И все-таки быстро ко всему привыкаешь — даже бить китов.

УАНГА

В погожий августовский день весь пушистый от пыли вездеход, до отказа нашпигованный хохочущими девчатами и парнями, взметнув пыльный хвост, загремел по дороге на Горячие Ключи. Была суббота, и колхозники ближайшего к Лорино поселка ехали искупаться в горячей целебной воде и поиграть в мяч — любимую игру чукчей. Раньше даже бытовало поверье, что счастливчики, удачно разделавшиеся с земными делами, перебрасываются у райских яранг, в алом свете полярного сияния, круглым моржовым черепом, как мячом.

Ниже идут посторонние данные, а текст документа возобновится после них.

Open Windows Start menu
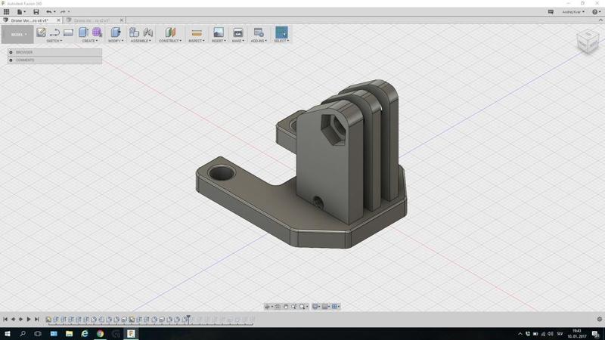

Вездеход догнал нас на склоне невысокой сопки, горбом вздымавшейся за поселком. Он полз так медленно, что ничего не стоило на ходу заскочить в брезентовые дверцы у заднего борта. «Садитесь!» — крикнул водитель и пристопорил гремучую свою машину. Я заглянула внутрь и невольно усмехнулась. Лоснящиеся от духоты коричневые лица сливались в полумраке в мерцающий монолит. «Давай, давай!» — крикнула молодая чукчанка, смеясь и тыча маленькой рукой за плечо, из-за которого торчали две смуглые детские рожицы. «Доберемся на тракторных санях!» — крикнула я ей, и мы повернули к поселку. Но женщина еще долго что-то кричала нам, и сквозь пыльную завесу светилось ее круглое румяное лицо в рамке пестрого ситцевого капюшона. Чтобы спрятать волосы от пыли, она накинула капюшон камлейки.

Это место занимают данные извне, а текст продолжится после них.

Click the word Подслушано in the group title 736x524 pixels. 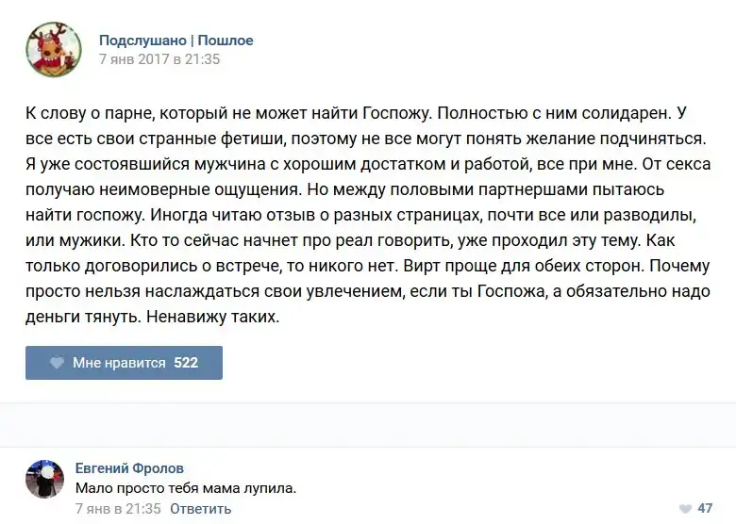click(142, 41)
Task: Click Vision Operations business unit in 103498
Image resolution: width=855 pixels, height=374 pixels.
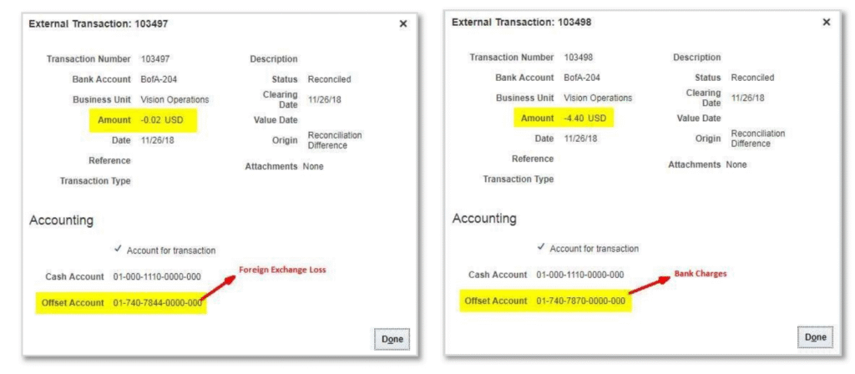Action: (x=598, y=99)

На Горячие Ключи мы так и не попали. Тащиться за трактором на санях не хватило терпения. Спрыгнув с дощатого невысокого бортика, мы пустились пешком напрямик: через горы до Горячих Ключей, говорили, километров восемнадцать. Мы бодро прыгали с кочки на кочку, порой чувствительно оступаясь в заросшие кукушкиным льном мочажины, — километр, два, четыре. Когда солнце скатилось поближе к горизонту, задул упругий, зябкий ветер, от которого болели глаза и горело лицо. Ветер дул с северо-запада, как раз нам навстречу.

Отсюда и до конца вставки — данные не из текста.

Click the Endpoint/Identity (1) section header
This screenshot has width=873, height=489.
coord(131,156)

Где-то на восьмом километре, вскарабкавшись на черный выветренный голец с тремя причудливыми останцами, мы уселись на базальтовую россыпь, пробитую красноватыми стебельками камнеломки и усеянную слинявшими оленьими рогами, и огляделись вокруг. Сопки, зеленые снизу и буро-черные у вершин, волнами перекатывались на север, запад и юг. На востоке, сливаясь с небом, сине и безбрежно лежало море. Становилось не по себе — так глухо, безлюдно, безответно было вокруг. Ноги дрожали от эквилибристики на заросшем, жесткой осокой кочкарнике. Ветер все свирепел, волоча за собой, прямо по тундровому болотищу, белые клочья тумана, поспешно проливавшиеся мелким дождем. Прошло облако — и снова солнце, не горячее, но яркое. Я сидела за останцом, прикрывавшим меня от ветра. Теплая желтовато-серая корочка лишайника сухо похрустывала подо мной. Вдали, чуть колыхаясь во влажном мареве, виднелся верхний край поселка — на высоком глинистом обрыве. И таким уютным, родным показался из мокрой тундры этот не очень-то чистый поселок, смущавший нас поначалу клоками свалявшейся собачьей шерсти и протухшими тюленьими потрохами у дороги, что мы, не сговариваясь, двинулись обратно.

Воскресным вечером, вместе с клацаньем вездехода, в поселок ворвался хрипловатый, с глухими гортанными переливами напев — песня чукотских зверобоев. Из откинутой дверцы вездехода повалили молодые чукчи и чукчанки. Не мудрено, что в такой сутолоке задавили серого канадского гуся, пойманного на озерце водителем вездехода. Водитель, разводивший гусиное хозяйство у себя в сенцах, сердился, а девушки, взявшись за руки, крутили вокруг него русский хоровод.